::: Page text :::

How to calculate the service availability key performance indicator (KPI)
We sometimes hear data centers claiming they offer 99,99% availability on their cloud hosting service. I will explain what exactly this means and how KPI is calculated for an IT service.
Importance of this KPI
The Service Availability Key Performance Indicator shows the basis of your client offering. You might be surprised when calculating your indicator for the first time and you may not want to share it externally too quickly. The only way to improve your availability rate is to start measuring and sharing it with the teams involved. Over time, you will notice improvements in the accuracy of the tickets recorded. The implicated persons will come up with suggestions to avoid further service outages.

::: Extracted data :::

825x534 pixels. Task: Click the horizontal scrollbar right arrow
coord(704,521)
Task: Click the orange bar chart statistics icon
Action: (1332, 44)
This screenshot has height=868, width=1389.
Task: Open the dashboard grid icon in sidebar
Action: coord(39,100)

:::

▸ **Requirements**
a) From the service availability article, extract the stretch from "We sometimes hear" through "further service outages.", copying it word for word.
b) Translate this sentence from the service availability article into French: "The only way to improve your availability rate is to start measuring and sharing it with the teams involved."
The listing is separate material and stands apart from the service availability article.

▸ **Answers to the tasks**
a)
We sometimes hear data centers claiming they offer 99,99% availability on their cloud hosting service. I will explain what exactly this means and how KPI is calculated for an IT service.
Importance of this KPI
The Service Availability Key Performance Indicator shows the basis of your client offering. You might be surprised when calculating your indicator for the first time and you may not want to share it externally too quickly. The only way to improve your availability rate is to start measuring and sharing it with the teams involved. Over time, you will notice improvements in the accuracy of the tickets recorded. The implicated persons will come up with suggestions to avoid further service outages.

b) La seule façon d'améliorer votre taux de disponibilité est de commencer à le mesurer et à le partager avec les équipes concernées.